Querido Líbano
Ése es el Líbano que los descendientes de libaneses en Bolivia aprendimos a querer a través de recuerdos
Más allá del atentado del jueves 12 de noviembre en el que murieron 44 personas en Beirut o de la notificación rusa sobre las maniobras navales frente a las costas del Líbano y la recomendación para que desvíen aviones civiles, está el Líbano del que nos hablaron nuestros padres, tierra de sabiduría que en un ejemplo de tolerancia levantó la mezquita de Mohammed al-Amin del islam junto a la catedral cristiana romana de San Jorge, y la iglesia greco ortodoxa en una misma plaza del centro de Beirut.
Diez mil años de historia se pueden recorrer en sus calles, plazas, mercados, playas o montañas. Se pueden encontrar sarcófagos fenicios, templos romanos, castillos de los cruzados, mezquitas de los mamelucos.
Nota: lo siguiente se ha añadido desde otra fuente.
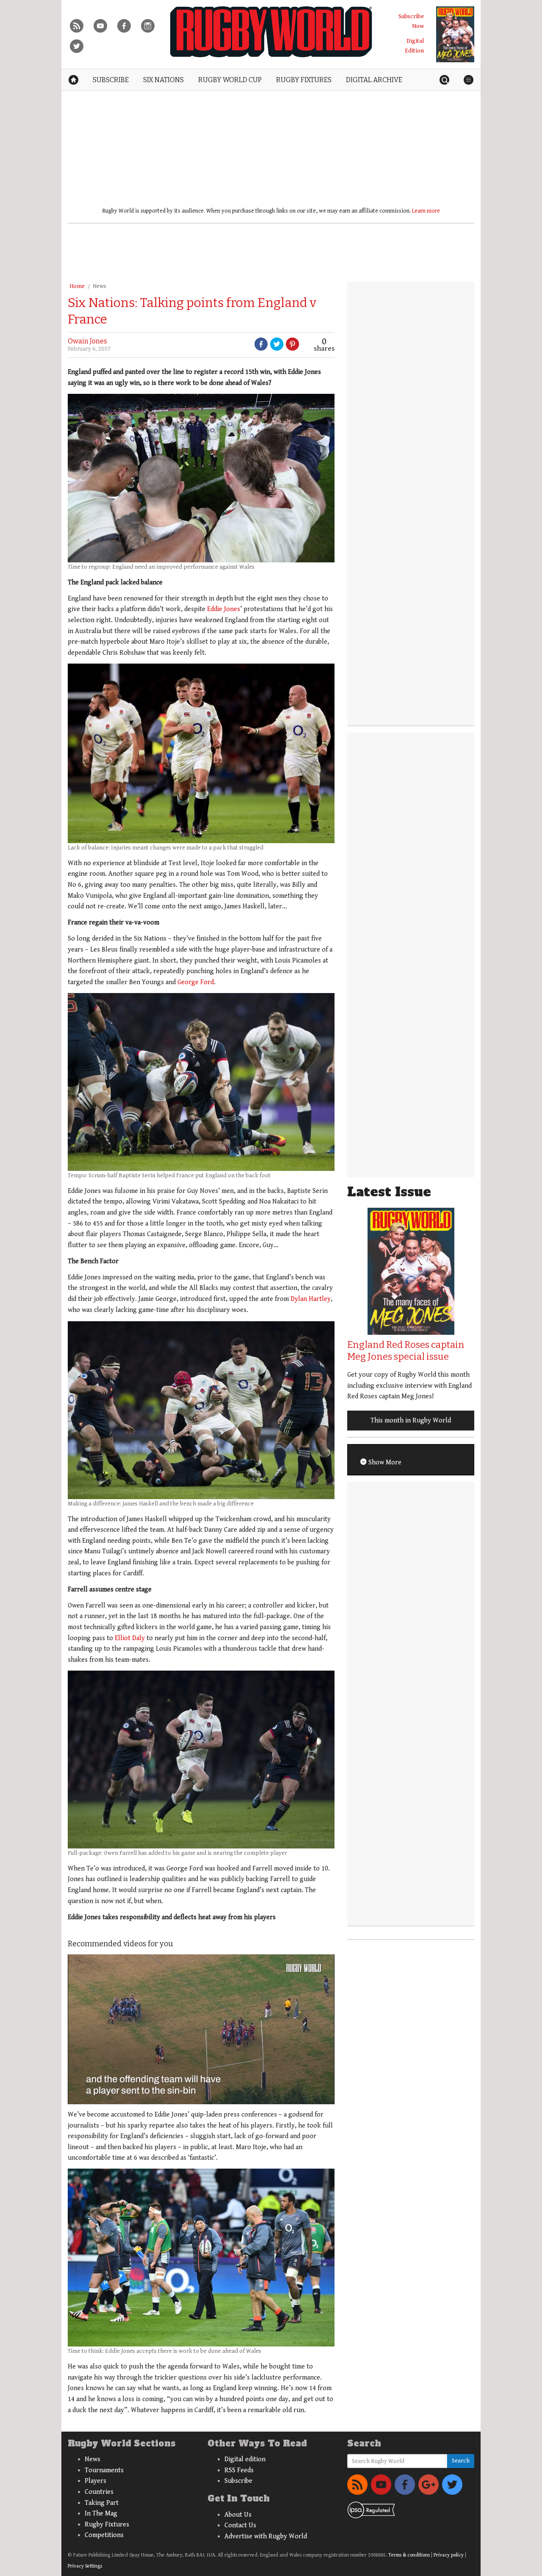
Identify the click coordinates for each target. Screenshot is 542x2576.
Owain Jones (87, 341)
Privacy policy (449, 2555)
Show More (384, 1462)
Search (461, 2460)
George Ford (195, 982)
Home (77, 286)
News (99, 286)
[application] (201, 2029)
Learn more (426, 211)
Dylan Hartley (310, 1299)
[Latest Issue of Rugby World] (455, 34)
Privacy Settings (85, 2566)
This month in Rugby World (411, 1421)
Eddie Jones (223, 609)
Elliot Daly (130, 1638)
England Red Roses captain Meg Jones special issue (406, 1351)
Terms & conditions (409, 2555)
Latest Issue (389, 1192)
En su suelo está la ciudad más antigua del mundo, Biblos, con mercados de callecitas de laberinto y aromas de especias que se pierden en los inicios del mundo de Oriente.
El Líbano que vi, que palpé, de la mano de mi hija, no se compara con ningún país, es único por su riqueza cultural y su gente. Allí confluyen en libertad de movimiento y pensamiento las mujeres con velo y las que se dejan el cabello al viento; las que se cubren de negro de pies a cabeza y las que llevan minifalda.
El Líbano del que me habló mi padre es el que tiene 21 universidades para un país de 4 millones de habitantes, aunque este dato sea aproximado porque no hay censo oficial desde 1932, medida que se tomó para que no entre nuevamente en disputa el reparto del poder. El acuerdo se basa en la declaración confesional de su población y por el que el presidente debe ser cristiano maronita, el primer ministro musulmán suní y el presidente del Parlamento chií.
Ese entramado político religioso es el reflejo del carácter de su gente de rápidas respuestas, apasionada cuando habla, siempre dispuesta al arte del negocio, tacita de café por medio, transando unas veces, cediendo otras antes de cerrar trato. Acostumbrados al tráfico caótico de velocidades delirantes, risa contagiosa y enormes ganas de vivir a pesar de los recuerdos de los 15 años de guerra civil, de los bombardeos de Israel en 2006, de las amenazas de este 2015, año en el que jóvenes libaneses declaran: “Nos negamos a volvernos mártires. Nos negamos a seguir siendo víctimas. Nos negamos a ser daño colateral”.
Ese es el Líbano que los descendientes de libaneses en Bolivia aprendimos a querer a través de recuerdos y palabras que en árabe o en español atesoraron nuestros mayores como un regalo para que pase de generación en generación cocinando quepi, estirando con las manos la masa del baklava, tomando café con cardamomo, llamando habibi a nuestros hijos, prometiéndoles que un día conocerán el pueblo de Khalil Gibran oculto entre cedros, verán brillar a la vigilante de Harisa, descifrarán el atardecer frente al mar de siete colores y como cada 22 de noviembre dirán ¡Dios guarde al Líbano!